I had an appointment today for the wheelchair that I am getting renewed, the process has changed a little bit, so you have to fill out a five question form that asks you about how your disability effects your everyday life; basically asking, what you can do yourself.
The words that make up the questions are flat, two dimensional and to put it dramatically pretty heartbreaking.
I achieve at the highest level in all but one of my subjects at school, I am far from dumb and bounds away from incompetent and yet these questions, their answers did not reflect me that way; because the words were so rigid it left no room for personality and reflected the severest version of my reality
It hurt a lot to have to say I need help with most things, because to me that was devaluing what I could do and in my mind I can do a hell of a lot. More then I could last year or 5 years ago.
I got upset for a while, I mean Kim Kardashian during 72 day marriage upset, a lot of you out there might not understand why that was; it might be difficult, to get it if you haven’t rolled that roll, but here’s the thing.
I am sure each of you understand at times, what it feels like to feel as if you are stuck within a box, stuck within words that do not do your personality justice or in a situation that makes you feel less confident.
Those situations will be different for each of us, but I got two pieces of really good advice today and I have got my own advice to chuck in there; so even if you don’t roll like me, I hope there is something in here for you.
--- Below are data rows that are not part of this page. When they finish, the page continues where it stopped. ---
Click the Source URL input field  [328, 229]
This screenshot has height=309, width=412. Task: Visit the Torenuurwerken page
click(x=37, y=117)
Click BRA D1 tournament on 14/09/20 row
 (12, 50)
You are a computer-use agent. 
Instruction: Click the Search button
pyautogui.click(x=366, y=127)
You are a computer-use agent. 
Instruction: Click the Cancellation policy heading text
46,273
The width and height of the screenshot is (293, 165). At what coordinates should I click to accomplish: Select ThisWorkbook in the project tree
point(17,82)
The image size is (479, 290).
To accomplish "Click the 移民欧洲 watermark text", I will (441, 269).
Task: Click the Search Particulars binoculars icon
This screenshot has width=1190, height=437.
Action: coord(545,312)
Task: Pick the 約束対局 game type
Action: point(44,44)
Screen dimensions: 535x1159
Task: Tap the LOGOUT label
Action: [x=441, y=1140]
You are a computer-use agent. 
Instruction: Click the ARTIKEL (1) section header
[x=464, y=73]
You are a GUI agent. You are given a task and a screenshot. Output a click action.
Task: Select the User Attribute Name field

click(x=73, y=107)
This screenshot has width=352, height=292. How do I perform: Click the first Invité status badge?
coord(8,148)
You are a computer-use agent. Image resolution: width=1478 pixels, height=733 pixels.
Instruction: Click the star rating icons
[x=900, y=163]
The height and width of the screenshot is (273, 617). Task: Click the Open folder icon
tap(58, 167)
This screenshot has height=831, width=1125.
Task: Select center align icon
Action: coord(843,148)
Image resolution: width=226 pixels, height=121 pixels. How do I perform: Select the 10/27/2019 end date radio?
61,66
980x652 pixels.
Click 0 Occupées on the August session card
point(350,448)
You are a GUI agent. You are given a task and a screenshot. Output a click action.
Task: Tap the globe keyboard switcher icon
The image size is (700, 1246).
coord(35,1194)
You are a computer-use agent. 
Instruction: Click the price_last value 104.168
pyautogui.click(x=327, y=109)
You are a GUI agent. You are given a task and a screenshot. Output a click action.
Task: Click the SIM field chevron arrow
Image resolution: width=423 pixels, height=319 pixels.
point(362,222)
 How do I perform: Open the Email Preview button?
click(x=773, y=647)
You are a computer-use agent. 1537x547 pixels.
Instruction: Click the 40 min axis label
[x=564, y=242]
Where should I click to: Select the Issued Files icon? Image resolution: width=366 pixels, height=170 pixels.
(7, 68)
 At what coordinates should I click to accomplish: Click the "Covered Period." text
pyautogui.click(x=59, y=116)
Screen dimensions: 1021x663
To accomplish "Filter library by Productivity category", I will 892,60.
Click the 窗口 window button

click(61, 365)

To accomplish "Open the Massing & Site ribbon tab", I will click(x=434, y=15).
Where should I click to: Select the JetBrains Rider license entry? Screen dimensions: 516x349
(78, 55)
Let’s roll.
I sent a text to my proverbial second big brother figure after I had finished my iceberg-that-hit-the-Titanic sized meltdown his reply I was going to picture on here but there were some less then PG words so I’ll cut the embellishing words and give you the advice.
It is a means to an end
Sometimes you have to do things, that you don’t want to do or that don’t fit with what you think or how you want to be seen, if these things are entirely your choice e.g your friends are going out drinking and you feel pressured.
Then make sure you stand your ground and do entirely what you want to do. Respecting others choices of course.
But if you have to fill out the form like I did, in order to get something; then it is a means to an end and once I get the chair, once I am able to be more self sufficient I will be sure to not tick the box I had to today. Somethings you have to do, in order to be able to grow; so do them with growth in mind. Don’t feel like doing any study? Do you want that degree or fries with that? It’s your choice; keep the end game and your personal growth in mind because somethings you have to do. To be able to do more.
How it is now is not forever
Before you think I am signing up for robotic trials and trading my wheelchair in for an (ethical) Nike shoe deal. When I say how it is now is not forever I am not speaking in reference to my chair use. I will always use one (thank goodness otherwise I would lose all of my comedic ability and parking positives in one swoop) and I am honestly not mad, sad or any of the other emotions other then happy and prideful about that fact. However when I say how it is now is not forever, I am speaking like, I hope I can do up my own buttons by the time I am 32.
Don’t worry I can do up buttons it just takes a while but I am working on it! There is always room for progress and if you don’t like how something is now, remember it will not always be that way if you make an effort and put in the work.
As I said somethings will always be as they are, but if you work toward the best life possible within your circumstances, you’ll be like Drake no longer at the bottom, where you started but here.
Put on a dress and handle it
This little bit is my favourite, because I came up with it. I’d like to think that one day I’ll use the phrase date in a context that does not mean the 14th of July so on that day when it comes and the person I am going with chucks on his Nikes and takes us Canyon Swinging (because what else would I do) I’ll chuck on a dress and some fly kicks and I’ll handle because I will know that I have gotten through everything else; sometimes we have to think of that, that day we are wanting at some point it may not be here yet. But we have to chuck on a dress and handle all the days until then. Because this is our life and nobody is going to live it for us, so be fly.